Most HIV criminalization laws do not reflect medical evidence collected through decades of HIV research and biomedical advancements. These laws were enacted more than 30 years ago, before two of the biggest game changers, antiretroviral therapy (ART) and pre-exposure prophylaxis (PrEP), were developed. By taking ART properly, a person can become and stay virally suppressed, enabling them to remain healthy and eliminate the risk of sexually transmitting the virus to sex partners. This concept is commonly called U=U, or HIV Undetectable=Untransmittable. In addition, through a PrEP regimen, an HIV-negative person can take a pill that will prevent HIV infection, reducing the risk of contracting HIV by 99 percent when taken daily.

In a majority of these United States, people living with HIV can be criminalized for supposedly exposing others to HIV. According to the CDC:

  • 37 states have laws specifically criminalizing the behavior of people with HIV.
  • 18 states also criminalize spitting, biting, oral sex, or other behaviors with a negligible or low risk of transmitting HIV.
  • 21 states require HIV-positive people who are aware of their status to disclose their status to sex partners.
  • 13 states can impose sentences of 10 years or more—some states up to life—even though people with HIV might have tried to prevent transmission.
  • 12 states require people with HIV who are aware of their status to tell needle-sharing partners.
  • 9 states provide defenses for trying to prevent HIV transmission with measures such as condom use, viral suppression, and PrEP.

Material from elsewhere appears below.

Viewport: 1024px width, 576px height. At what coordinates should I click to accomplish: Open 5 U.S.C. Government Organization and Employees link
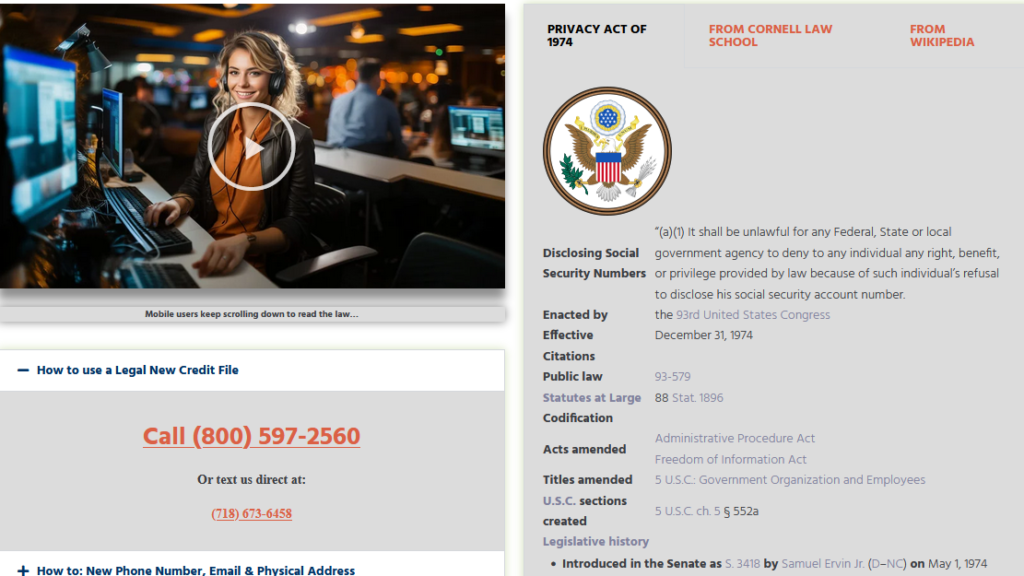[x=790, y=480]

In March 2021, the Georgia Senate passed SB 164 to reform the state’s HIV laws, but the bill eventually failed due to time limitations. The bill requires prosecutors to prove that the accused HIV+ person had “intent to transmit” and posed a “significant risk based on scientifically supported levels of risk of transmission.” SB 164 eliminates enhanced penalties for people living with HIV who share needles, engage in sex work, donate blood, or spit at or use bodily fluids on police and corrections officers. While the legislation would have kept intentional transmission a felony, the maximum prison sentence would have been lowered from ten to five years. On the last day of the legislative session, additional language was added to which the bill’s sponsor objected. Since there was not enough time left to convene a committee, the bill did not pass. When the session resumes in January 2022, activists hope to advance an amendment to reduce the felony penalty to a misdemeanor.

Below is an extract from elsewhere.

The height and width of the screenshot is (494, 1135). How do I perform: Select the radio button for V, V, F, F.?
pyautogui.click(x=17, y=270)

Georgia Equality executive director Jeff Graham expressed support for the bill, saying, “The legislature understands that the criminal statutes around HIV in Georgia do need to be modernized and updated to reflect the current science of how HIV is transmitted. It is a critical step around broader criminal justice reform.”

• • •

Back in 2007, I called Darvin to talk about his diagnosis. I had counseled many who had just received a positive test result but never anyone with whom I had such recent sexual contact. This time my motives were not selfless. I wanted to know if he thought I infected him. I also wanted to see if he needed any support. I was conflicted, unsure if I was the right person to offer him anything. I reasoned that since he gave our mutual friend permission to share his diagnosis, he probably wanted to hear from me. I realized asking him about who might have exposed him to HIV was not useful. The conversation needed to be about his needs, rather than my apprehension. During our call, he said he was fine. He asked if I thought our sex had exposed him. I told him that given the mechanics of what we did, I honestly did not think so. I hoped that he did not think I was trying to protect myself from blame. I cared about him, whether or not he thought I might be responsible for his HIV status. It may have been no more than a one-night stand, but my concern lasted longer than one night.